Exercise objective: All the entries that follow must be written out again exactly.
+ + + + +
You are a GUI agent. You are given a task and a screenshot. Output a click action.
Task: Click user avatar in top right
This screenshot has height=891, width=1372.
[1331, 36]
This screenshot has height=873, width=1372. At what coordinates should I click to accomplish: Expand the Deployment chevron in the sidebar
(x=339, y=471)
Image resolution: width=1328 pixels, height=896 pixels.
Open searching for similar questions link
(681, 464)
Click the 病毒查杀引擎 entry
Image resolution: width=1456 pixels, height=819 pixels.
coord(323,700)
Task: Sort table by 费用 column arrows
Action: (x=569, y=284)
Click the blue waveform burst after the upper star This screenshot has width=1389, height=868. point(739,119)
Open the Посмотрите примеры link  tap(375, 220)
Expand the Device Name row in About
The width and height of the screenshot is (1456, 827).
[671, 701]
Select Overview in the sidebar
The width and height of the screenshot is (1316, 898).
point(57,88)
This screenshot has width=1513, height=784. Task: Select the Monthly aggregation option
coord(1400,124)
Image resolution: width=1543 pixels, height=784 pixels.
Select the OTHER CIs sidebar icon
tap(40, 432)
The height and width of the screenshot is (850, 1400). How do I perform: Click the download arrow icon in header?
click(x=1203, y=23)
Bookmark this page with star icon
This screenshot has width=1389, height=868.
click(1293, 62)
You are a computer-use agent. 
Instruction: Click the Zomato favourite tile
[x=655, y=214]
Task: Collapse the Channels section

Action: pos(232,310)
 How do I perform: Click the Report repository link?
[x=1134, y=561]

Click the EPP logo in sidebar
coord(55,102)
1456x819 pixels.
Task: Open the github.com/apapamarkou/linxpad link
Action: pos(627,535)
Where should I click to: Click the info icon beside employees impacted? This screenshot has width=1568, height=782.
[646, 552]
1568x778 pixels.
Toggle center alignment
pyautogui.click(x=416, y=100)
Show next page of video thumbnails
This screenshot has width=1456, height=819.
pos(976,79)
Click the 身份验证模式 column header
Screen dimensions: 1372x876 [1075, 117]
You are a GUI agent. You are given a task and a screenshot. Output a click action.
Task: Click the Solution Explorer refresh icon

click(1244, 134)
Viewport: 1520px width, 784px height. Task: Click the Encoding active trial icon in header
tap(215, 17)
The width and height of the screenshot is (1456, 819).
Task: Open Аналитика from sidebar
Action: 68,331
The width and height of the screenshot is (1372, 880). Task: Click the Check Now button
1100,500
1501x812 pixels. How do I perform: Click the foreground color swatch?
+ + + + +
Task output:
You are a GUI agent. You are given a task and a screenshot. Output a click action.
Task: Click user avatar in top right
This screenshot has height=891, width=1372.
[1331, 36]
This screenshot has height=873, width=1372. At what coordinates should I click to accomplish: Expand the Deployment chevron in the sidebar
(x=339, y=471)
Image resolution: width=1328 pixels, height=896 pixels.
Open searching for similar questions link
(681, 464)
Click the 病毒查杀引擎 entry
Image resolution: width=1456 pixels, height=819 pixels.
coord(323,700)
Task: Sort table by 费用 column arrows
Action: (x=569, y=284)
Click the blue waveform burst after the upper star This screenshot has width=1389, height=868. point(739,119)
Open the Посмотрите примеры link  tap(375, 220)
Expand the Device Name row in About
The width and height of the screenshot is (1456, 827).
[671, 701]
Select Overview in the sidebar
The width and height of the screenshot is (1316, 898).
point(57,88)
This screenshot has width=1513, height=784. Task: Select the Monthly aggregation option
coord(1400,124)
Image resolution: width=1543 pixels, height=784 pixels.
Select the OTHER CIs sidebar icon
tap(40, 432)
The height and width of the screenshot is (850, 1400). How do I perform: Click the download arrow icon in header?
click(x=1203, y=23)
Bookmark this page with star icon
This screenshot has width=1389, height=868.
click(1293, 62)
You are a computer-use agent. 
Instruction: Click the Zomato favourite tile
[x=655, y=214]
Task: Collapse the Channels section

Action: pos(232,310)
 How do I perform: Click the Report repository link?
[x=1134, y=561]

Click the EPP logo in sidebar
coord(55,102)
1456x819 pixels.
Task: Open the github.com/apapamarkou/linxpad link
Action: pos(627,535)
Where should I click to: Click the info icon beside employees impacted? This screenshot has width=1568, height=782.
[646, 552]
1568x778 pixels.
Toggle center alignment
pyautogui.click(x=416, y=100)
Show next page of video thumbnails
This screenshot has width=1456, height=819.
pos(976,79)
Click the 身份验证模式 column header
Screen dimensions: 1372x876 [1075, 117]
You are a GUI agent. You are given a task and a screenshot. Output a click action.
Task: Click the Solution Explorer refresh icon

click(1244, 134)
Viewport: 1520px width, 784px height. Task: Click the Encoding active trial icon in header
tap(215, 17)
The width and height of the screenshot is (1456, 819).
Task: Open Аналитика from sidebar
Action: 68,331
The width and height of the screenshot is (1372, 880). Task: Click the Check Now button
1100,500
1501x812 pixels. How do I perform: Click the foreground color swatch?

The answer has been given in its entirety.